*What the task asks*. Down to the last line, set the entries down again exactly.

(Data section)

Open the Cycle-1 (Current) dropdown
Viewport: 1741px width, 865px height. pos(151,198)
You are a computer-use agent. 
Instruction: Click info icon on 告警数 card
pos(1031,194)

(End Data section)

*Output below*.
Open the Cycle-1 (Current) dropdown
Viewport: 1741px width, 865px height. pos(151,198)
You are a computer-use agent. 
Instruction: Click info icon on 告警数 card
pos(1031,194)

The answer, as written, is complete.